Внезапная и бессмысленная смерть Алины встряхнула Павла, отрезвила. Как будто можно было стать еще более трезвым, чем он.
– Трезвость, она не каждому по плечу, милай, – разводил философию Санек. – У тебя от нее мозги не пухнут?
– Пухнут, – признался Павел. – Аж в глазах темно! Сестренку поминали, а я ни капли в рот не взял. Не смог!

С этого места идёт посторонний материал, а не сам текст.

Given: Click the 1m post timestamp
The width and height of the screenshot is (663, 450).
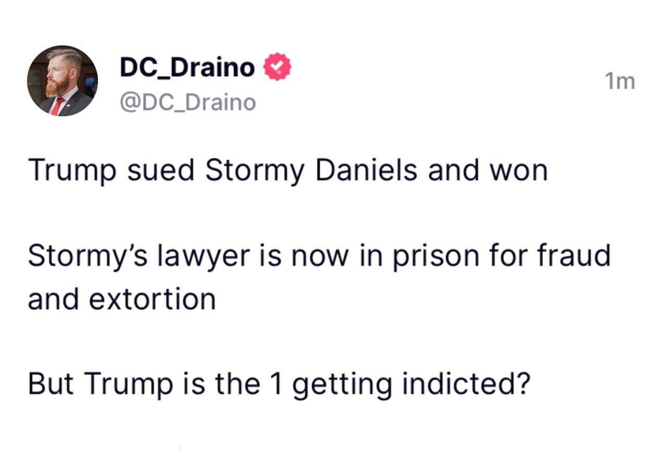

– Иди ты. Правда, что ли? Ни капли?
– Вот те крест…
– Жестоко с тобой жизнь обошлась, – жалел его собутыльник. – Тебе ж теперь полная хана, парень. Знаешь, о чем наши бабы по углам шепчутся?
– О чем?
Санек оглянулся по сторонам, наклонился и быстро зашептал, обдавая Павла запахом перегара:
– Мать твоя к знахарке бегала, просила отворотного зелья. Чтоб, значит, от выпивки тебя отвадить. Видать, крепкое зелье-то колдунья дала. Действует наверняка. Гляди, паря, кабы тебя вовсе не скрючило. Как душу лечить, если не водкой?
– Да ну!
– Ты на меня не нукай, не запряг! – обиделся собутыльник. – Я дело говорю. Ты молодой еще, зеленый. Слушай опытного человека. Пропадешь, Пашка. Ой, пропадешь!
– Хватит каркать, – злился Павел. – Тоже мне, черный ворон нашелся.

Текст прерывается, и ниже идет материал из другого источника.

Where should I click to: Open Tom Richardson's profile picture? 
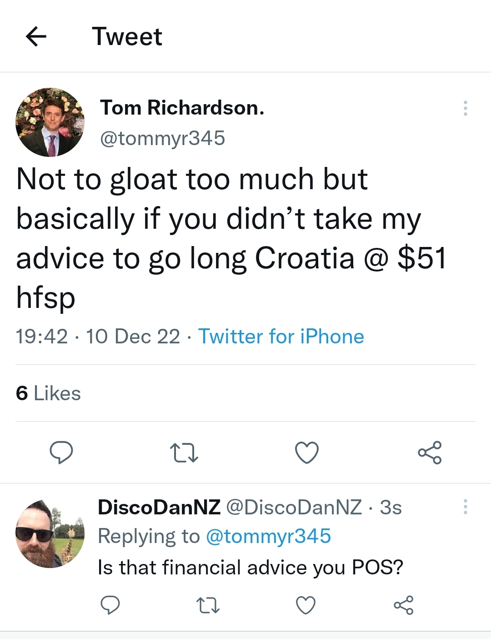click(x=50, y=122)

– Ты иди к ней… иди и потребуй, чтобы она колдовство свое отменила. Сядем с тобой, бухнём, и враз полегчает. Бухнём, и тоска побоку.
Внутри у Павла от этих слов все переворачивалось.
– Насилия над собой терпеть нельзя, – подначивал его Санек. – Бабы, они кого хошь ухайдокают. Если бы ты сам от пития отказался, другое дело. А ты ведь не отказывался, а, Пашка?
– Выходит, без меня – меня женили? – нехорошо усмехался тот.
Перед глазами маячила «знахарка» с диковинным именем – Глория. Почему Павла вдруг так сильно потянуло к ней? Он вспомнил сон, который приснился ему после запоя. Стоит он лунной ночью посреди двора и держит в руках пустой стакан, а на донышке того стакана – белая горошина. Засверкала та горошина в темноте, покатилась по тропинке. Катится и светится, будто кусочек луны. Привела его горошина прямо к дому на отшибе, где жила Глория…
– Вот оно что! – осенило Павла. – Вот, какой фокус выходит!
– Плохой фокус, – закивал собутыльник. – Совсем плохой.
Внутри у Павла клокотал вулкан, готовый в любой миг взорваться огнем. На ком бы выместить зло? На ком бы отыграться?
Кинулся он к матери, давай пытать: ходила ли за отворотным зельем в коттедж у леса? Та ни в какую не признается.
– Это тебя Санек надоумил? Кого ты слушаешь? Алкаша окаянного? Санек давно мозги пропил и тебя подбивает. Тошно ему одному самогон-то лакать.
Не поверил Пашка матери, давай по шкафу шарить, по комоду. Поди, отыщи в стогу сена иголку. Все же повезло ему, наткнулся на железную коробку с пуговицами, высыпал на стол. Глядь – а там горошина белая закатилась в уголок. Схватил он горошину, тычет матери, что, мол, за штука такая? Та отнекивается, глаза прячет.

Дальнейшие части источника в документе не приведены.